• Epidemiology & Risk Factors
    • Tobacco & Alcohol: Major risk factors; synergistic effect (↑ risk when combined).
    • HPV (Human Papillomavirus):
      • Specifically HPV-16.
      • Strongly associated with Oropharyngeal cancer (tonsils, base of tongue).
      • Better prognosis compared to HPV-negative cancers.
    • EBV (Epstein-Barr Virus): Strongly associated with Nasopharyngeal Carcinoma (NPC).
    • Betel Nut: Chewing is a major risk factor in Southeast Asia.
    • Plummer-Vinson Syndrome: Associated with post-cricoid carcinoma (hypopharynx).
  • Pathology
    • Squamous Cell Carcinoma (SCC): >90% of cases.
    • Field Cancerization: Carcinogen exposure (smoking) creates a widespread field of genetically altered mucosa, leading to ↑ risk of second primary tumors.
  • Clinical Features
    • General:
      • Dysphagia, Odynophagia (“hot potato” voice).
      • Persistent sore throat.
      • Referred Otalgia: Pain mediated via CN IX (glossopharyngeal) or CN X (vagus).
      • Neck Mass: Often the presenting sign (cervical lymph node metastasis).
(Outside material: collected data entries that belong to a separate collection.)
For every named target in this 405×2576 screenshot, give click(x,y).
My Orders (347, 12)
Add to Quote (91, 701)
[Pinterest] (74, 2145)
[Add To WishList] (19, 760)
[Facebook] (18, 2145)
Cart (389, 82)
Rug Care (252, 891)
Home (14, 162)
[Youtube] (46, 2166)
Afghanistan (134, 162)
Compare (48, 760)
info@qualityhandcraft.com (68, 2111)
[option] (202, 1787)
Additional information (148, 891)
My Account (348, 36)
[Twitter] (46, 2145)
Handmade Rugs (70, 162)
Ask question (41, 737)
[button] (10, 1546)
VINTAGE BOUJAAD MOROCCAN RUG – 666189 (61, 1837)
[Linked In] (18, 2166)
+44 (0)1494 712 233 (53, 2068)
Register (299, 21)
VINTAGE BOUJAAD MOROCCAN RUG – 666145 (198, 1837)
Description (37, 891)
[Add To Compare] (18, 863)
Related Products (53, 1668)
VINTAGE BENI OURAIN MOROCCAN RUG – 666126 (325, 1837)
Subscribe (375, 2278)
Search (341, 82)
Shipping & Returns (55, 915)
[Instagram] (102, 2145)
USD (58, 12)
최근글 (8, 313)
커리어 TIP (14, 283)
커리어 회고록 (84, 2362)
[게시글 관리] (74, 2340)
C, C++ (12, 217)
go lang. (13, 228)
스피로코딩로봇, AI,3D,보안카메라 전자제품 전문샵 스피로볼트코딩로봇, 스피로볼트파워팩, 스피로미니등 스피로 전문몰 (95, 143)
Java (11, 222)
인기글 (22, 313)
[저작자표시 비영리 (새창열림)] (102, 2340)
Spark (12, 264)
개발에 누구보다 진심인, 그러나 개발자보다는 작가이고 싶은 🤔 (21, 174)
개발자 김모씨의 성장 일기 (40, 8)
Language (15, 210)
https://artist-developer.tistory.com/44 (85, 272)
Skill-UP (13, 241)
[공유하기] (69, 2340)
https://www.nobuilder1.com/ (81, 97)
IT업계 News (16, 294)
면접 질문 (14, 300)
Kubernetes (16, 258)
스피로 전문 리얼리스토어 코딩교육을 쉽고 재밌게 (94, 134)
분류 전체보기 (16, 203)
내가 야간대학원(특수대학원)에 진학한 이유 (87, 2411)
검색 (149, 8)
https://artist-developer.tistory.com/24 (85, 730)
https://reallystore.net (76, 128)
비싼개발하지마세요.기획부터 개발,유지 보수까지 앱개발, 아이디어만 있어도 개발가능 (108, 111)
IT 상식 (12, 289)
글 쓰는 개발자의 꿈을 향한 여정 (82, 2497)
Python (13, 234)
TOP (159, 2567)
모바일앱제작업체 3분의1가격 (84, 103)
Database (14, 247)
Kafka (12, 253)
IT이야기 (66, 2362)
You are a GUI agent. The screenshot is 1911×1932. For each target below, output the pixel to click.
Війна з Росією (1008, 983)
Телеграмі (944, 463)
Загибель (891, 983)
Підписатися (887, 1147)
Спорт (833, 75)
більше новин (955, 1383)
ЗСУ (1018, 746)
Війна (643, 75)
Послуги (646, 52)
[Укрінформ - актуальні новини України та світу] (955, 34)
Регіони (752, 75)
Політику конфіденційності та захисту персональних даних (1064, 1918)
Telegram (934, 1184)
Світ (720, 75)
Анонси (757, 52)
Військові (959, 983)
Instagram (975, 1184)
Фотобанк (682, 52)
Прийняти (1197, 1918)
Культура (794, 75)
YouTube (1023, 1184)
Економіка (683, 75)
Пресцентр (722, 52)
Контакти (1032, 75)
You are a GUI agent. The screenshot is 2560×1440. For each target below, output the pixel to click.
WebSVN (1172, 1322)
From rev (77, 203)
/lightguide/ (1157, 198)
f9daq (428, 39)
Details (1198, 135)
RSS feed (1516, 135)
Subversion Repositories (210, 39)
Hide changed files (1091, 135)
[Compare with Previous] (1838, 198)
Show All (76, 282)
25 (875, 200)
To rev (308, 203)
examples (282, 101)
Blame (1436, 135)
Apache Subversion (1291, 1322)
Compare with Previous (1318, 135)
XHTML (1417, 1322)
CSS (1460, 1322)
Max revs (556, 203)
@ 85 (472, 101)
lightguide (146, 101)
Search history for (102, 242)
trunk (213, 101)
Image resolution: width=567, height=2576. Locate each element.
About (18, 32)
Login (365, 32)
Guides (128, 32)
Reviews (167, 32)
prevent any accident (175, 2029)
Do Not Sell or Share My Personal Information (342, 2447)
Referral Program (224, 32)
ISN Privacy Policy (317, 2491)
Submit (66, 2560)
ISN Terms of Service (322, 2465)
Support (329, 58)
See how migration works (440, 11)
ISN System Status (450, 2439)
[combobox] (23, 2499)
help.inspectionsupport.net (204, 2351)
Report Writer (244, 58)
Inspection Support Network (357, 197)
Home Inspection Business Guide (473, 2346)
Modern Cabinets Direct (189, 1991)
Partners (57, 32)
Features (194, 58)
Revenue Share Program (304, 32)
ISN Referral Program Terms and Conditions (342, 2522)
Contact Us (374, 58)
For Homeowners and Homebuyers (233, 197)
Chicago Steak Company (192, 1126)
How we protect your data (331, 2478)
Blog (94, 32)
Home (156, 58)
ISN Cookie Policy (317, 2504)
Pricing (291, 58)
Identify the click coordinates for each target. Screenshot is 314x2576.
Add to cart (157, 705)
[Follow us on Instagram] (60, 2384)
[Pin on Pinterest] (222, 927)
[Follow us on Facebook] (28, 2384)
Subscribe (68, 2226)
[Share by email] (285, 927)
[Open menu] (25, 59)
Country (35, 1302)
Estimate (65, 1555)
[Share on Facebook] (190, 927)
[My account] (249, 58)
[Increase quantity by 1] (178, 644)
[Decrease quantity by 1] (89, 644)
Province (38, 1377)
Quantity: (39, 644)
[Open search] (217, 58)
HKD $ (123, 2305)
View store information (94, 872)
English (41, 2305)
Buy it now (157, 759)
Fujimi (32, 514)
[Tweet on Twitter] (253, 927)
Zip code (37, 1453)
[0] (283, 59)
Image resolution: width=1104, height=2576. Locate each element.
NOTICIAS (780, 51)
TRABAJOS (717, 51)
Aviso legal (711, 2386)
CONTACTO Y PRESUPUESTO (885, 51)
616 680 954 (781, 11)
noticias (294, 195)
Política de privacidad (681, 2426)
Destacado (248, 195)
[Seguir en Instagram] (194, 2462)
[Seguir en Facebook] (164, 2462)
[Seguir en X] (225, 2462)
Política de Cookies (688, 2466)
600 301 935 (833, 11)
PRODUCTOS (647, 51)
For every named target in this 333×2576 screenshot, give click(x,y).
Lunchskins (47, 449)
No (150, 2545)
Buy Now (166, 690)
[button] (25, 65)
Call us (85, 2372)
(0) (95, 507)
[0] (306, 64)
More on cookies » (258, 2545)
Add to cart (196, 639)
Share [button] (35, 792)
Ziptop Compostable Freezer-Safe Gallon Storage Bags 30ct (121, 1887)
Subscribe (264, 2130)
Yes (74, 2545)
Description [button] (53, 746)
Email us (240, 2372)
    • Nasopharyngeal Carcinoma (NPC) Specifics:
      • Demographics: Endemic in Southern China, Northern Africa, Inuits.
      • Presentation: Unilateral nasal obstruction, epistaxis, unilateral serous otitis media (adult with fluid in one ear = cancer until proven otherwise).
      • CN Involvement: Can invade cavernous sinus → deficits in CN III, IV, V, VI.
  • Diagnostics
    • Biopsy: Gold standard (via panendoscopy or fine-needle aspiration of neck mass).
    • Imaging: CT/MRI for staging (evaluating depth of invasion and nodal involvement).
    • HPV Testing: p16 immunohistochemistry for oropharyngeal tumors.
    • EBV Serology: IgA against viral capsid antigen (VCA) useful for screening NPC in endemic areas.
  • Treatment
    • Early Stage: Surgery or Radiation Therapy (XRT).
    • Advanced Stage: Chemoradiation (e.g., Cisplatin + XRT).
    • Cetuximab: EGFR inhibitor used in select cases.
  • Differential Diagnosis
    • Lymphoma (non-tender lymphadenopathy, B-symptoms).
    • Branchial cleft cyst (lateral neck mass in younger pts).
    • Thyroglossal duct cyst (midline neck mass, moves with swallowing).